Trouble with GeoIP mapping form logstash to elastic search

Brand new to this product, I have a nginx server send logs via filebeats, to logstash, which is working. I have the filter geoip which is also working as far as i can tell except that it appears that I'm missing something that turns geoip.location into a geopoint. I've determined that the geoip information is being populated in logstash but not being mapped in elasticsearch. Here is my logstatsh config:

input {
beats { port => 5044 }
}

filter {
grok {
patterns_dir => ["/etc/logstash/patterns"]
match => { "message" => "%{SED_NGINX_COMBINE}" }
}
geoip {
source => "clientip"
target => "geoip.location"
}
date {
match => [ "timestamp" , "dd/MMM/yyyy:HH:mm:ss Z" ]
}

}

output {
elasticsearch {
hosts => "localhost:9200"
manage_template => false
index => "%{[@metadata][beat]}-%{+YYYY.MM.dd}"
document_type => "%{[@metadata][type]}"
}
}

Now I'm also using a custom log pattern, Combined + x-forwarded-for header here is that:
SED_NGINX_COMBINE %{IPORHOST:clientip} %{HTTPDUSER:ident} %{HTTPDUSER:auth} [%{HTTPDATE:timestamp}] "(?:%{WORD:verb} %{NOTSPACE:request}(?: HTTP/%{NUMBER:httpversion})?|%{DATA:rawrequest})" %{NUMBER:response} (?:%{NUMBER:bytes}|-) %{QS:referrer} %{QS:agent} %{QUOTEDSTRING:xforwardedfor_header}

I've been reading that: "the default Elasticsearch template provided with the elasticsearch output maps the [geoip][location] field to an Elasticsearch geo_point." Though I'm not sure how to test for this or how to actually do it.

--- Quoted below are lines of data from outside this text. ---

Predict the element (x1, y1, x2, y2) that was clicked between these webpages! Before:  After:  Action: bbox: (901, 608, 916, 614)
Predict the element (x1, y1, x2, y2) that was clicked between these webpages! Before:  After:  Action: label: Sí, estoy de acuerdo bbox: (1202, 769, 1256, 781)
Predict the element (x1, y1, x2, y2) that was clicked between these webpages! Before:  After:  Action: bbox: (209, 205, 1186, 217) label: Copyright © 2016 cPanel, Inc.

While troubleshooting I came across this command "curl -XGET localhost:9200/nginx-*/_mapping " to see the mapping layout and in doing so notice that the geo_point type wasn't listed in the mapping. So the geoip information is being populated in logstash but not being mapped in elasticsearch. Just don't know how to do this. Not very familiar with json.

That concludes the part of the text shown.